Twin brothers Jeff and John Fortson were raised in Savannah, Georgia and decided to be a band one night in their bedroom, channeling the music that was swimming in their heads. The brothers formed early bands forged from the fires of classic punk, but while their contemporaries were focused on velocity, the pair was lovingly incorporating melodies inspired by classic guitar bands from the Rolling Stones to U2.

As they picked up members and started logging miles on the tour circuit, Squad Five-0 quickly became a part of a grassroots punk revival that used boundless passion and scrappy charm to endear themselves to fans nationwide. Their sweaty, honest, and unabashedly positive vibe had clearly struck a chord.

During this time they released several popular indie records, including "Bombs Over Broadway" (2000).

As the band's sound started to evolve beyond punk's limitations and more towards expanding their songwriting, a music-obsessed guitarist from Philadelphia named Adam Garbinski came on board, having auditioned with a faithful version of Neil Young's "Ohio."

The new lineup continued to expand with another Philadelphia punk looking to expand his horizons - guitarist Kris Klein from frequent Squad Five-0 tourmates One:21. Dave Petersen, a drummer in a Ramones cover band with a notebook full of songs, joined soon thereafter. With the lineup solidified, they released the self-titled album "Squad Five-0" (2002) and headed back out on the road.

After logging more months on the tour circuit, winning legions of new fans and overflowing with ideas, the band started recording their Capitol Records debut, "Late News Breaking," with a new creative chemistry.

"Dave, our drummer, wrote like seven songs," says Jeff. "I wrote three, Adam wrote a couple -- it was really democratic. Because we were all contributing there were definitely some bumped elbows, but I think it forced a greater degree of creativity."

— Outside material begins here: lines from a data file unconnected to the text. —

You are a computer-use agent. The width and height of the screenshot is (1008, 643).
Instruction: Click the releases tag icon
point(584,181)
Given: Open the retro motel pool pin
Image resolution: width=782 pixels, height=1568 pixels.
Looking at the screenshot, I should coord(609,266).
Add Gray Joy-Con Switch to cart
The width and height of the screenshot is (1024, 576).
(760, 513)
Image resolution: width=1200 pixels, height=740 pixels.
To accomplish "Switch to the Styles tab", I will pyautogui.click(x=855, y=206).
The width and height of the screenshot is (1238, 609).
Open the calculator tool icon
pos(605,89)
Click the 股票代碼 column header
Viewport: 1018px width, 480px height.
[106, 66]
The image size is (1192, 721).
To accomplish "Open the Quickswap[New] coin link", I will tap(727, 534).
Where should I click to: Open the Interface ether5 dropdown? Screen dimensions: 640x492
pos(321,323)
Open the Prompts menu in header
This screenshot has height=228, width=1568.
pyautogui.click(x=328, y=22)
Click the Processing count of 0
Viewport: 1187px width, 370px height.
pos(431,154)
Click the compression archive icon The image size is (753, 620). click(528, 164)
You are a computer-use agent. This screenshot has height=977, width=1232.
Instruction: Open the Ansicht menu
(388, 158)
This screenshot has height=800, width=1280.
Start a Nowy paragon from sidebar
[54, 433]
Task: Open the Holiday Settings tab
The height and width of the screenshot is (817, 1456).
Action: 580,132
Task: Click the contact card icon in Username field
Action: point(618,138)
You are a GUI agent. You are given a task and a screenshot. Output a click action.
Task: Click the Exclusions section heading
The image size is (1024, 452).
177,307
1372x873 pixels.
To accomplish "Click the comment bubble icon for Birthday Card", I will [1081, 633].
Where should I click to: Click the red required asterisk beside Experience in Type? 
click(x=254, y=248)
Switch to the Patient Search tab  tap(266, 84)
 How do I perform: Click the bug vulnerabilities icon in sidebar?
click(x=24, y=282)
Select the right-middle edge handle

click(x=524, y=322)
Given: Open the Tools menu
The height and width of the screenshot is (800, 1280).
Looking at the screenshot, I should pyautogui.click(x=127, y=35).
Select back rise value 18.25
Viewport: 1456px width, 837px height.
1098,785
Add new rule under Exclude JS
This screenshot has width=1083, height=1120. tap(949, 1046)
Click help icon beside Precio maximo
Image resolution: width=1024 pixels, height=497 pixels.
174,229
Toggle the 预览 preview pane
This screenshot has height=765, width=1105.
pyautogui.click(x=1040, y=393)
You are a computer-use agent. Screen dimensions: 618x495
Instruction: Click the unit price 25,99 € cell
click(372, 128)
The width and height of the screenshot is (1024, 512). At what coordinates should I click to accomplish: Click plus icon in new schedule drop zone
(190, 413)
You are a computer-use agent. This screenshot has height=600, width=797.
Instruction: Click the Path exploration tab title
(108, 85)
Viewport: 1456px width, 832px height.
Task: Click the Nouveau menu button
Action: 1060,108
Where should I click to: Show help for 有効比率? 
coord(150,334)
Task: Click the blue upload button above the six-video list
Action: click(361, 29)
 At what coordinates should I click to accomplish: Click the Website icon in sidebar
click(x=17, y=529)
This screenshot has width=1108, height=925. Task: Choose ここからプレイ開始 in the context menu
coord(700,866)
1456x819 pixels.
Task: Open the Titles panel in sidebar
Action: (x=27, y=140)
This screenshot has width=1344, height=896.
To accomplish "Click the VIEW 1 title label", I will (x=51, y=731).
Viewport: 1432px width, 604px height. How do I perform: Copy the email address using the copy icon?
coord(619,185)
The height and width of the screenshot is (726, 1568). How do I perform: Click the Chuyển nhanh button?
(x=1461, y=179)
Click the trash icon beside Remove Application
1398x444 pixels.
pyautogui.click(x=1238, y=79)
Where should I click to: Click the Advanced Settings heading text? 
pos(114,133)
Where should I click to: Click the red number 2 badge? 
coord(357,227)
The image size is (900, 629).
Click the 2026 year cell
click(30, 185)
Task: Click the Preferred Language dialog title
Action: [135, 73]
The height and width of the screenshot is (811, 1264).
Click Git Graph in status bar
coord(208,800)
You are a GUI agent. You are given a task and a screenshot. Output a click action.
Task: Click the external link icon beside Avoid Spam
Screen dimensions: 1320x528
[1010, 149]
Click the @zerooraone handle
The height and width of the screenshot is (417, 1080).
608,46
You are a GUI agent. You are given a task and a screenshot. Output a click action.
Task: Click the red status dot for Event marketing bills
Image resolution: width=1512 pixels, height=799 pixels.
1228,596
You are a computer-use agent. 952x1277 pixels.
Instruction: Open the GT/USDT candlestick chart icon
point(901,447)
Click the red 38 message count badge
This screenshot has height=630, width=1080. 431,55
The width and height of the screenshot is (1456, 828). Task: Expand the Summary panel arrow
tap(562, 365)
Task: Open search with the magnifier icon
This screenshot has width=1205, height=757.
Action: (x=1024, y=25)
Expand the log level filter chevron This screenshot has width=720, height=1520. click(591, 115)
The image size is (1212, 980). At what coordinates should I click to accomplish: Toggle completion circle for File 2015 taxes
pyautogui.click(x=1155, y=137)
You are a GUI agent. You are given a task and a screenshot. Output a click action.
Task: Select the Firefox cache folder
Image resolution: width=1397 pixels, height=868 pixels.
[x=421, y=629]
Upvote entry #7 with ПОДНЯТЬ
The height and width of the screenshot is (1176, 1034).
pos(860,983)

The album's title, borrowed from a Joe Strummer song, is the band's acknowledgement that current events play significantly in their music. While the tracks are united by their passion, and by an abiding love of guitar rock in all its forms, the subject matter is coming from the perspectives of five unique people. Petersen takes on the evils of apathy in "Always Talkin', Never on the Run" and unchecked gentrification in the snarling "Secret Society." But Jeff Forston's "Don't Hesitate" is completely raw in its romantic yearning, and Garbinski's "Lay it Down" and "Left Alone" are unflinchingly personal, and probably better unheard by their subjects.

The album was recorded in four weeks in L.A.'s Sound City. "It's the same studio where they recorded 'After the Gold Rush,' Johnny Cash's Def-American albums and 'Nevermind!' Adam gushes. Producer Matt Wallace was brought in to helm the record, who had worked with everyone from the Replacements to reggae greats Burning Spear.

"Matt got the songs right away and helped us play them in ways we hadn't considered," says Jeff. "He also made sure I stayed in key, so he definitely earned his money!"

Discography

squad five-o (2002)
late news breaking (2004)

you can listen to songs at
www.squadfive-o.com

Set List

usually about 35-40 minutes. maybe like 8 songs or something. sometimes we do a cover, like the replacements or the clash or the dead boys or something.